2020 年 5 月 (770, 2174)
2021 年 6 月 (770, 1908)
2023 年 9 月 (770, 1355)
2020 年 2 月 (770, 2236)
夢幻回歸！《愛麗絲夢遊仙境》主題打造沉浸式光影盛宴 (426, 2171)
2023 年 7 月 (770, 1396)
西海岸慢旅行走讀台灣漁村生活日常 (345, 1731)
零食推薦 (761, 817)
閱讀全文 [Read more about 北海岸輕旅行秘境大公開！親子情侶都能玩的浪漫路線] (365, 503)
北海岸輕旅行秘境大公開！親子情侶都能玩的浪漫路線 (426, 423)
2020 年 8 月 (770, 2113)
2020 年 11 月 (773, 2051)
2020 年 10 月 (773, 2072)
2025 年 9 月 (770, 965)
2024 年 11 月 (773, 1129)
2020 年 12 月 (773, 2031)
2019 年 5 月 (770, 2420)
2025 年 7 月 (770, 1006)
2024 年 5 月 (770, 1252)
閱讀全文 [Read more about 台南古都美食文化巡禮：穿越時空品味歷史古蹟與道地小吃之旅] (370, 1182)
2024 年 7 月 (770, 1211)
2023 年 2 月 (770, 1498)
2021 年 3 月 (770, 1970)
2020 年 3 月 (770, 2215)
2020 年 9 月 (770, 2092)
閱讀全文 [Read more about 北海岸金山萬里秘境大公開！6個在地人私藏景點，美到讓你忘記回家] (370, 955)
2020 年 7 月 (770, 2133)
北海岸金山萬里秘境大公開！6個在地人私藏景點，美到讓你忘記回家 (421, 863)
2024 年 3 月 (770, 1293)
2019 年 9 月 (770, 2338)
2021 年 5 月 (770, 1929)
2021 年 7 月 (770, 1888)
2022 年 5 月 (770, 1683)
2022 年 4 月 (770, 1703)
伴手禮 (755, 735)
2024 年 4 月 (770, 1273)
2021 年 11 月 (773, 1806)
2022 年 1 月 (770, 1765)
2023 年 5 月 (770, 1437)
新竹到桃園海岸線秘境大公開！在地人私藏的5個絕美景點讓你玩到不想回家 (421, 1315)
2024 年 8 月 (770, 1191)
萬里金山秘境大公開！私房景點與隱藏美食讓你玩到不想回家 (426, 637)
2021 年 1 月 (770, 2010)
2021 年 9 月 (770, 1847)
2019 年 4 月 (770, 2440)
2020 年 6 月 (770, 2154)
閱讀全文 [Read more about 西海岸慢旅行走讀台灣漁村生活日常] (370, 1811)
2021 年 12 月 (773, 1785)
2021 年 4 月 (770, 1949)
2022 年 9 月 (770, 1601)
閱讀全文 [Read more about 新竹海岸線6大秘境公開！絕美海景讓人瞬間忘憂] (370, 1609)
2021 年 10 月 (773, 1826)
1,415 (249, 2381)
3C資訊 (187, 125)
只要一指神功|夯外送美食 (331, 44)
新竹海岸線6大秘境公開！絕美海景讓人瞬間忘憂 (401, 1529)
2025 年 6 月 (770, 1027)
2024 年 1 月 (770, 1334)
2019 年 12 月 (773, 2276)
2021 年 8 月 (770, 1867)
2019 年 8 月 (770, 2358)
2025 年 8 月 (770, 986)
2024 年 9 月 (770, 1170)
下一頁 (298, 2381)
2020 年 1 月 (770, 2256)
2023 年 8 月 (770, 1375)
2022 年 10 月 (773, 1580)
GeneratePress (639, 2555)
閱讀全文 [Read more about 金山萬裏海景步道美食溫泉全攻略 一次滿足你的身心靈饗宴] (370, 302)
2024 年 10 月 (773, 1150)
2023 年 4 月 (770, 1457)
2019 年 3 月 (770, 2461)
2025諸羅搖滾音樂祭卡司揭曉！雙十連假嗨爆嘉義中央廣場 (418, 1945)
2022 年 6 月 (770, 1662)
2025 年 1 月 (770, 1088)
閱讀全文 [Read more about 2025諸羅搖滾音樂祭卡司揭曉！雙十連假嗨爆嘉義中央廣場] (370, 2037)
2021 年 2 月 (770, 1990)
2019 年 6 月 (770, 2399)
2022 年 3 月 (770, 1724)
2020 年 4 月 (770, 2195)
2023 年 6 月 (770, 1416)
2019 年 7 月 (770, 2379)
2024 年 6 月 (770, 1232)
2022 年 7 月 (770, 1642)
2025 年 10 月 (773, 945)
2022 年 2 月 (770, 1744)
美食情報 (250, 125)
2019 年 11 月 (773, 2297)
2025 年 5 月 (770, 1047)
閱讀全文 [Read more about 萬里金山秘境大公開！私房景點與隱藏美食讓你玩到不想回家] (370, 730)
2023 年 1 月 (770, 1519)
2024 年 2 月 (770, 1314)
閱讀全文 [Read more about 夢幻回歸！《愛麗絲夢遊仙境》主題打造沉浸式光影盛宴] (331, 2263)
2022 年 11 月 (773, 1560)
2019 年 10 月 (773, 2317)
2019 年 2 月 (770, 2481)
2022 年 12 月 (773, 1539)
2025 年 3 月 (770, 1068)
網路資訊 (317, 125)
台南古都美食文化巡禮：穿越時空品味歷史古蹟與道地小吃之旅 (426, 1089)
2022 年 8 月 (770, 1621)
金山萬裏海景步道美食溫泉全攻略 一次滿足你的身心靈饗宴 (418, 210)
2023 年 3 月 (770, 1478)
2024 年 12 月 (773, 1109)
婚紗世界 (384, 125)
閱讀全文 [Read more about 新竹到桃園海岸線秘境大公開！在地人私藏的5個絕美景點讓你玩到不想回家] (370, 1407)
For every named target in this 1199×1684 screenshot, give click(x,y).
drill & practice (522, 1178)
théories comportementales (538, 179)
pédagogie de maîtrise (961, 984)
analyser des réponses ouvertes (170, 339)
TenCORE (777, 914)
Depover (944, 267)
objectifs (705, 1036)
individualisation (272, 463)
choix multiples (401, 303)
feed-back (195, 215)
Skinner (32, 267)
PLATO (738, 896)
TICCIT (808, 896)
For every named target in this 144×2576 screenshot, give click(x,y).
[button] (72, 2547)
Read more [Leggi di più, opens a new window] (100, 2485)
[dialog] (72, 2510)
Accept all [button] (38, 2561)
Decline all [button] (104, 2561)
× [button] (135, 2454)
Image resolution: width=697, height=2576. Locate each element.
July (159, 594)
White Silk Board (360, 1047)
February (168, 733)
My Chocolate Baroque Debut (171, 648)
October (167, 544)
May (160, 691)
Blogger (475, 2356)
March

_TASK DESCRIPTION_: Turn the data, from the line containing "Read more [Leggi" through the last line inclusive, into a JSON list of strings with one string per line and blank lines skipped.

_FINISHED EXERCISE_:
[
  "Read more [Leggi di più, opens a new window] (100, 2485)",
  "[dialog] (72, 2510)",
  "Accept all [button] (38, 2561)",
  "Decline all [button] (104, 2561)",
  "× [button] (135, 2454)",
  "Image resolution: width=697, height=2576. Locate each element.",
  "July (159, 594)",
  "White Silk Board (360, 1047)",
  "February (168, 733)",
  "My Chocolate Baroque Debut (171, 648)",
  "October (167, 544)",
  "May (160, 691)",
  "Blogger (475, 2356)",
  "March"
]